◆ **Written instruction**:
Please repeat the items in the block below exactly, starting with the line containing "Viewport: 826px width, 465px height." and ending with the line containing "Action: point(741,118)", with both of those lines included.

(A block of data)
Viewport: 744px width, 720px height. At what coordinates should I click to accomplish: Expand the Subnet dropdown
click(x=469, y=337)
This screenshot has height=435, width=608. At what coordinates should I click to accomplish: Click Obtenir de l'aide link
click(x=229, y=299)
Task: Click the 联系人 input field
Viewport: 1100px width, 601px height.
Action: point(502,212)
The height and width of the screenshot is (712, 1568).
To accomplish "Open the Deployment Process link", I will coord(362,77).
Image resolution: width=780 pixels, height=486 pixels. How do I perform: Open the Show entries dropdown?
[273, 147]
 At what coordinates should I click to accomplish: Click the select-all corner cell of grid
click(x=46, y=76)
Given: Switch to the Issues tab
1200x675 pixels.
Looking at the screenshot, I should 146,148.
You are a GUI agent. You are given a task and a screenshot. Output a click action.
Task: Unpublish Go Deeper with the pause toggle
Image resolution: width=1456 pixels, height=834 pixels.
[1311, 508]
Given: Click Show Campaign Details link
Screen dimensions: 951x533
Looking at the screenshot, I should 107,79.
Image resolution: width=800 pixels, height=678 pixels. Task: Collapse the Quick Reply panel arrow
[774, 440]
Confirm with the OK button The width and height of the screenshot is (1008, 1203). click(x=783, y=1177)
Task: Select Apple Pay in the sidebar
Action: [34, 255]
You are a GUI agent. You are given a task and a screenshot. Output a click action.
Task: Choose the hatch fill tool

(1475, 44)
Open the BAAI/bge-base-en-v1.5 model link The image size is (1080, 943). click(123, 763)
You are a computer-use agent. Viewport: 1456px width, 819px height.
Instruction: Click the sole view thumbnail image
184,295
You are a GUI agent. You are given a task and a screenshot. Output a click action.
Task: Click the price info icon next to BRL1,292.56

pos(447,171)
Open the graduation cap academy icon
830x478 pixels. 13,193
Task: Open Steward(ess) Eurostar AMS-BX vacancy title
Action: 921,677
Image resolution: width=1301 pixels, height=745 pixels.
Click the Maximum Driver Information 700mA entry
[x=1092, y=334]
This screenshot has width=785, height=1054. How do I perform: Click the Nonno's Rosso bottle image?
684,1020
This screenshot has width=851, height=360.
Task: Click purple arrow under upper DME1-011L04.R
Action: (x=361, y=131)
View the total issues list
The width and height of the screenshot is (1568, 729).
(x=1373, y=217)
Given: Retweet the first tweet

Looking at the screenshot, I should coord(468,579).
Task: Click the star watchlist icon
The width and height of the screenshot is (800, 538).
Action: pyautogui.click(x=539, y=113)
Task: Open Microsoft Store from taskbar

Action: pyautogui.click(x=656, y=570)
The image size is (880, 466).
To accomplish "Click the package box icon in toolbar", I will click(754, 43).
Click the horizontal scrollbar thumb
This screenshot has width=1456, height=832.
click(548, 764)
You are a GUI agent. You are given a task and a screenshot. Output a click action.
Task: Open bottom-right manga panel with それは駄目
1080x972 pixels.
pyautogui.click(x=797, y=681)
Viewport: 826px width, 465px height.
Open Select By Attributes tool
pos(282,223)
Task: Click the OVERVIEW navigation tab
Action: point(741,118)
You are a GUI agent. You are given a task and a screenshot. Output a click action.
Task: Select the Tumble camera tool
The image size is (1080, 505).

◆ **Result for this exercise**:
Viewport: 826px width, 465px height.
Open Select By Attributes tool
pos(282,223)
Task: Click the OVERVIEW navigation tab
Action: point(741,118)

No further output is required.